- **WORK ORDER 1**:
Answer these questions using the post on cloud-based Hadoop:
(a) For a public cloud, who bears the cost of virtualization?
(b) What is the major bottleneck of the push mode of shuffle?
(c) From what figure to what figure did domestic bandwidth increase?
- **WORK ORDER 2**: List every system that the post on cloud-based Hadoop gives as an example of a shuffle mode, and note which mode each one illustrates.
- **WORK ORDER 3**:
Decide whether each statement agrees with the post on cloud-based Hadoop. Answer yes or no, and quote the words from the post that settle it.
(a) The major bottleneck of the pull mode is the disk.
(b) Disks have improved greatly in handling capacity.
(c) Many computer rooms have 10Gbps point-to-point bandwidth.

- **PASSAGE TO READ**:
::::::::::

Challenges of Hadoop over cloud
Created#More Posted time:Mar 16, 2017 14:02 PM
Many people are concerned about the performance of cloud-based Hadoop, because cost associates with virtualization, which fuels the biased conclusion – the cloud-based performance must be poorer than the performance on physical machines. If 10 physical machines are separately virtualized to run Hadoop, performance overhead will surely be incurred. However, it will be another story in case of a public cloud. For a public cloud, the cost of virtualization is borne by the platform provider that has an advantage for bulk purchase of machines and may sell excess resources with the performance of virtualized machines secured.
A platform that sells an 8-core 32G virtualized machine must have the capacity.
With the flexibility of the cloud, the general cost of businesses will reduce.
On the other hand, running Hadoop in the cloud also confronts the platform provider with some challenges. These challenges and corresponding solutions from the platform provider are introduced below.
Challenges for cloud-based Hadoop - Shuffle
Shuffle can be in push or pull mode. In the push mode, data will be directly sent to the next node, such as Storm and Flink. In the pull mode, data will be first stored locally, and then the next node will be started to pull the data, such as Hadoop MR and Spark.
A major bottleneck of the push mode is the network. In a general cloud environment, the network works much the same as offline and may satisfy the needs.
A major bottleneck of the pull mode is the disk. In a cloud environment, a local disk or SDD acceleration will be provided. See the following:
According to a report from the Spark Community, in many scenarios such as machine learning, the CPU now becomes the bottleneck.
Challenge for cloud-based Hadoop – data localization
Data localization refers to moving computing to a data node upon analysis. When computing and storage are separate and data is stored in OSS, it is required to pull the data remotely from the OSS. Generally, people think this will cause a performance problem.
Network bandwidth has been developing fast:
Based on a comparison between 2009 and 2016, the bandwidth had been increased by around 100 times, and most impressively, domestic bandwidth increased from 4Mbps to 100Mbps. 4G is also gaining in popularity. Now I generally watch movies online, instead of downloading them to my computer. Many computer rooms have 100Gbps point-to-point bandwidth. Disks per se have not much improvement regarding the handling capacity. Still compression algorithm can be used to reduce the storage. In ETL scenarios, running is required only for several hours at night, and thus the sensitivity to performance is not so obvious; for machine learning, data caching by RAM is required; for stream-oriented computation, data per se are dynamic.
In general, data localization will be unnecessary, as the bandwidth increases, and business scenarios become more real time and diversified.
Challenges for cloud-based Hadoop – automated operation
Basic functions such as job management, job composing, monitoring, and alarming are okay. Hadoop is complicated in itself, and any fault occurring to it will affect job running.

::::::::::

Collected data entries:
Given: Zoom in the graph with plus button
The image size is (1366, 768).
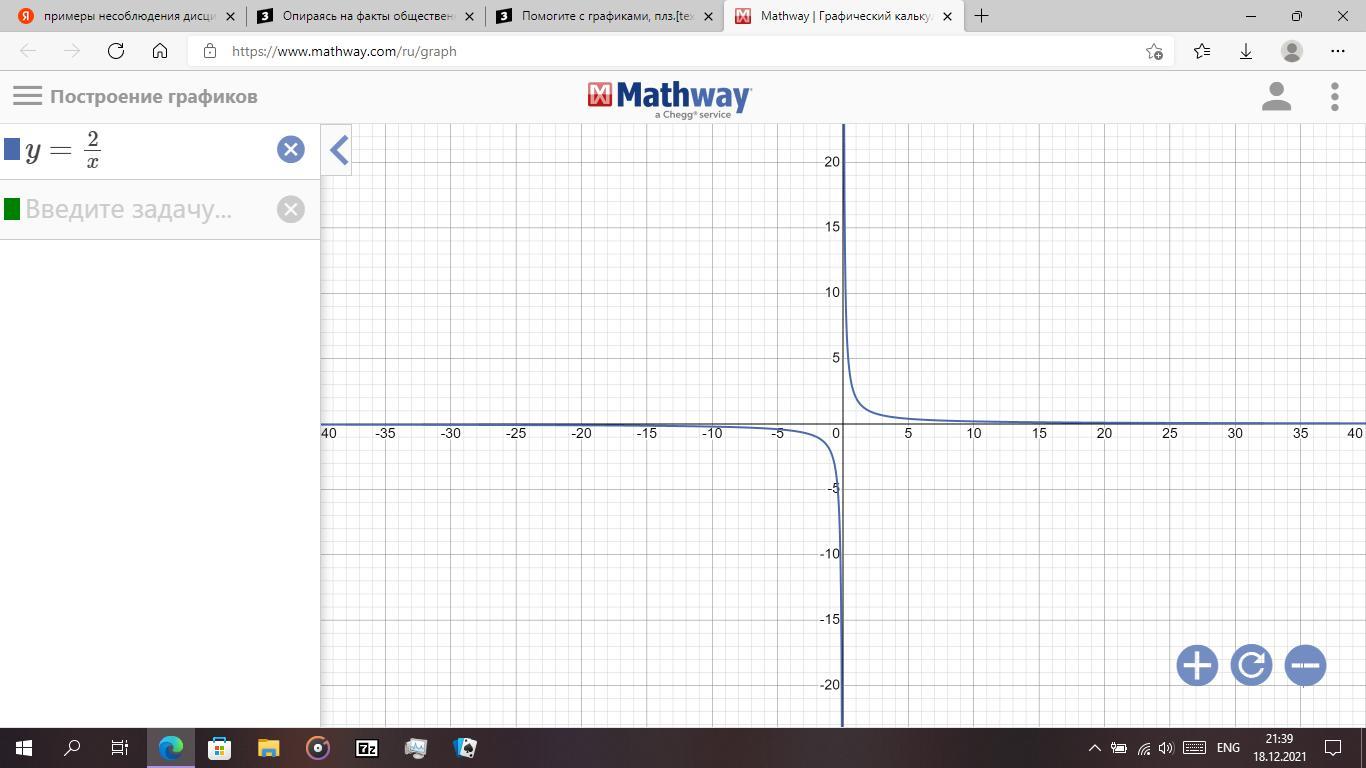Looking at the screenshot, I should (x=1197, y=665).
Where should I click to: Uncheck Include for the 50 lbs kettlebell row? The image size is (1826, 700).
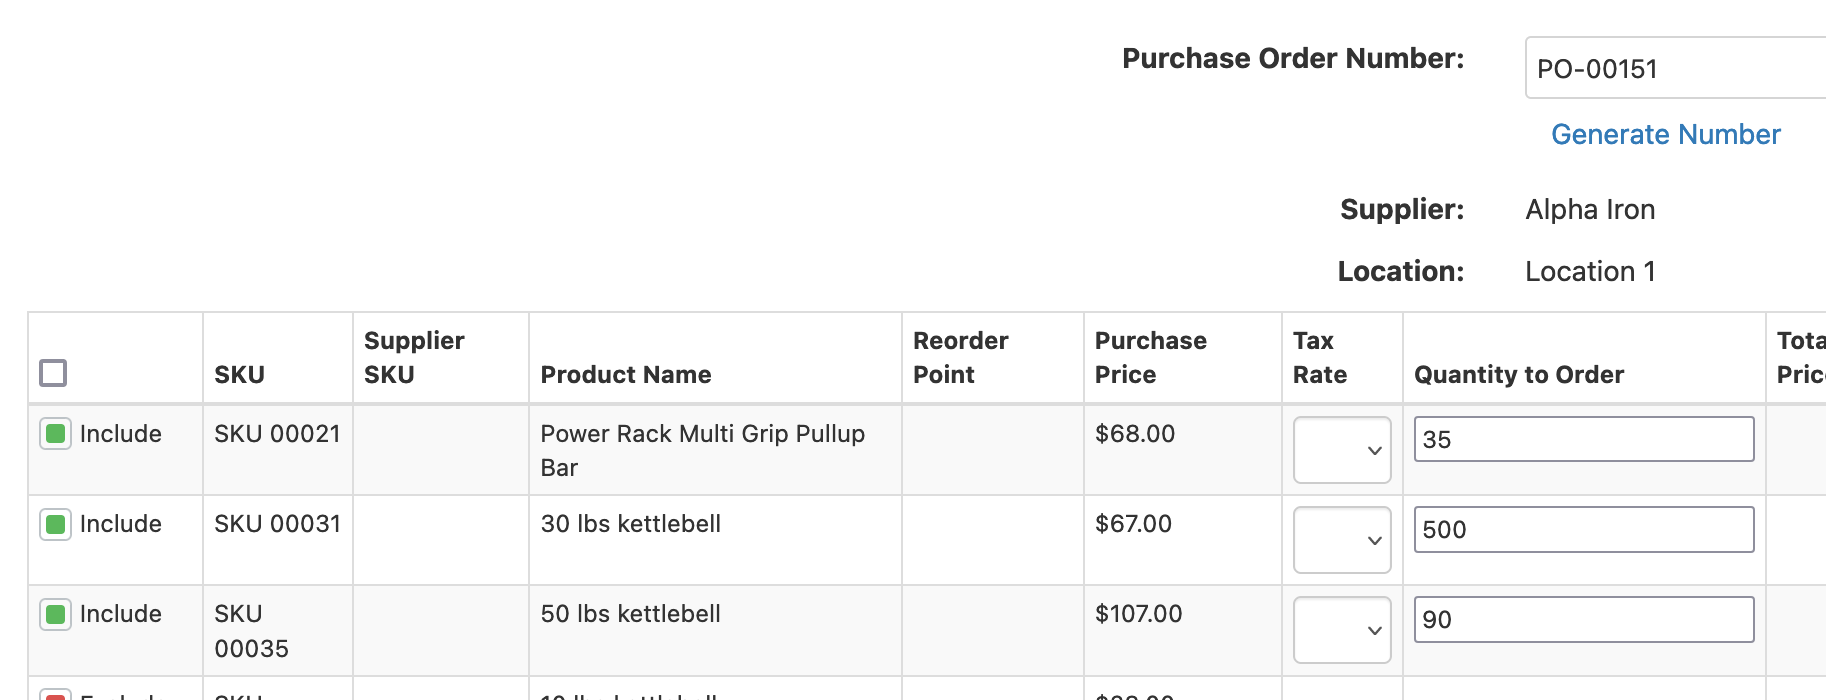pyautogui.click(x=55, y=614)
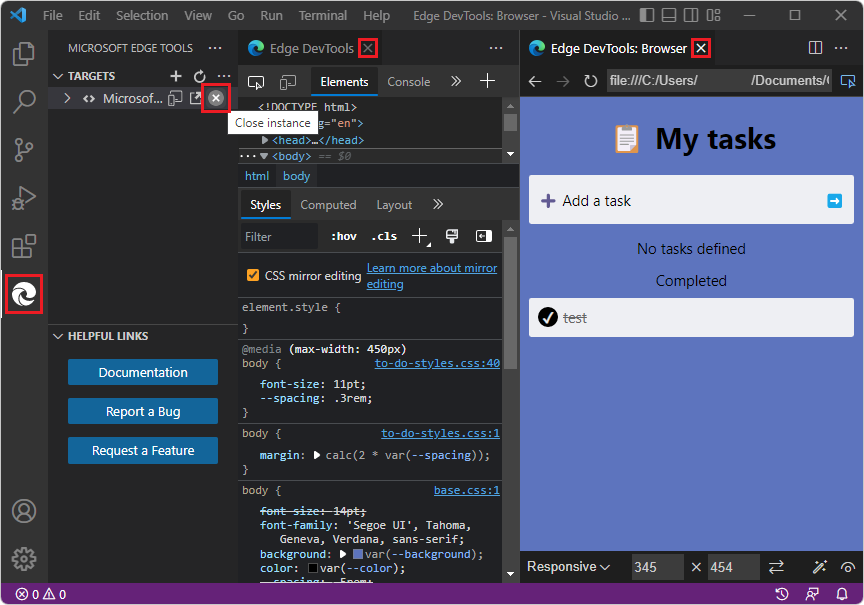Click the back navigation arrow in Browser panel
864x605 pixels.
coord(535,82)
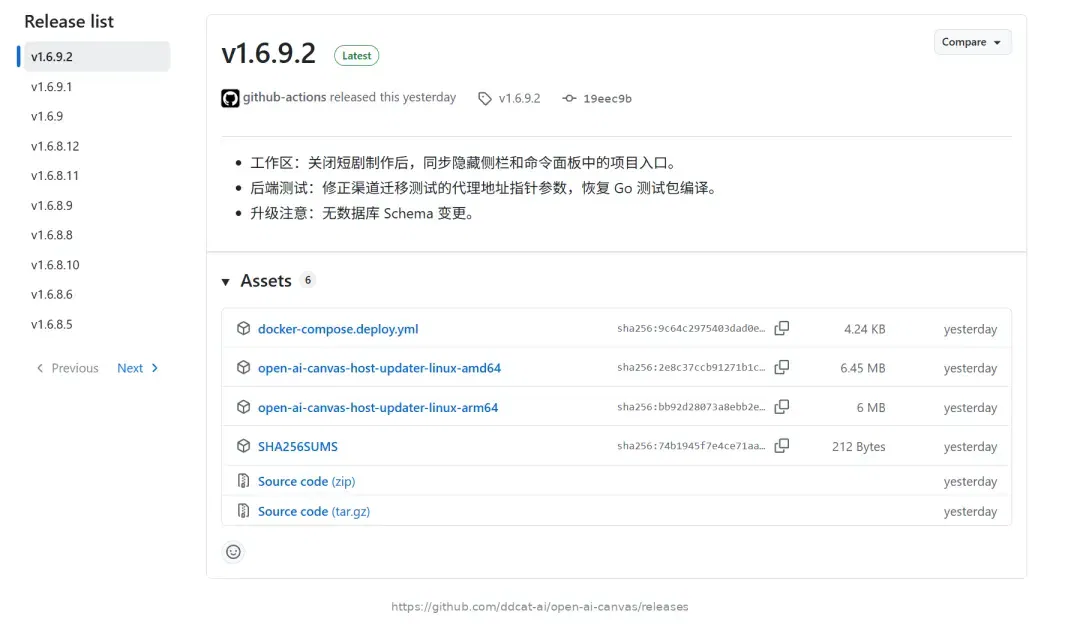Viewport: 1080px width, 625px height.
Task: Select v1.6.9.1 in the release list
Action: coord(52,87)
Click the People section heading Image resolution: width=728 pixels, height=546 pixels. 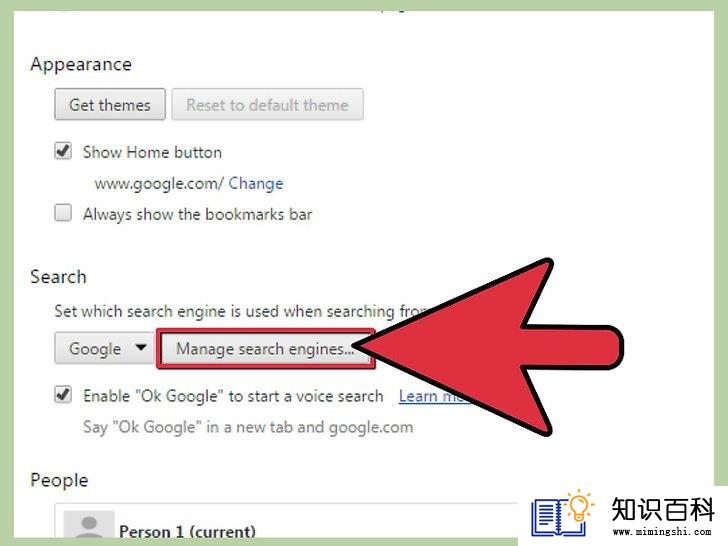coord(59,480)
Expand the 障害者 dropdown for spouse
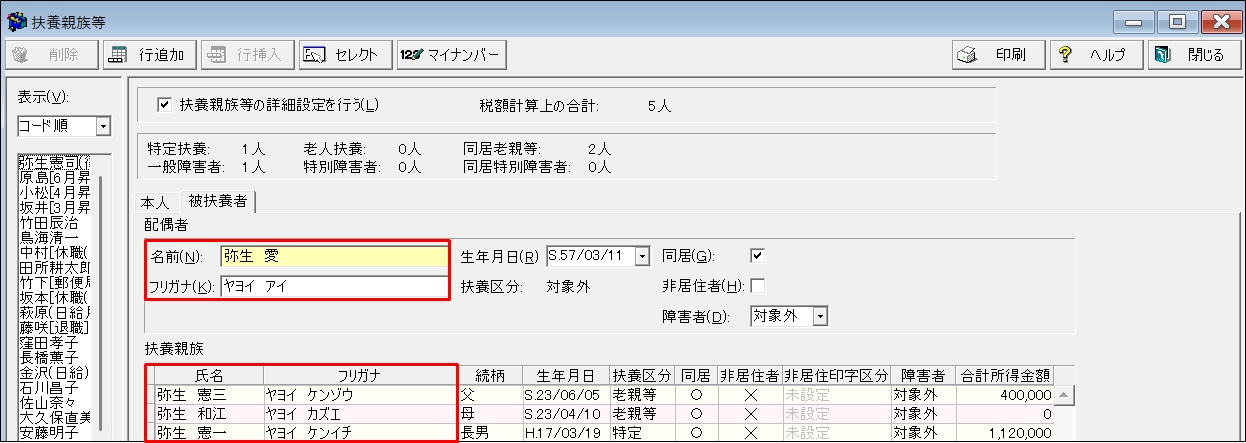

::::::::::

- **WRITTEN RESPONSE 1**:
(a) The platform provider.
(b) The network.
(c) From 4Mbps to 100Mbps.

- **WRITTEN RESPONSE 2**:
Storm (push mode)
Flink (push mode)
Hadoop MR (pull mode)
Spark (pull mode)

- **WRITTEN RESPONSE 3**:
(a) Yes: "A major bottleneck of the pull mode is the disk."
(b) No: "Disks per se have not much improvement regarding the handling capacity."
(c) No: "Many computer rooms have 100Gbps point-to-point bandwidth."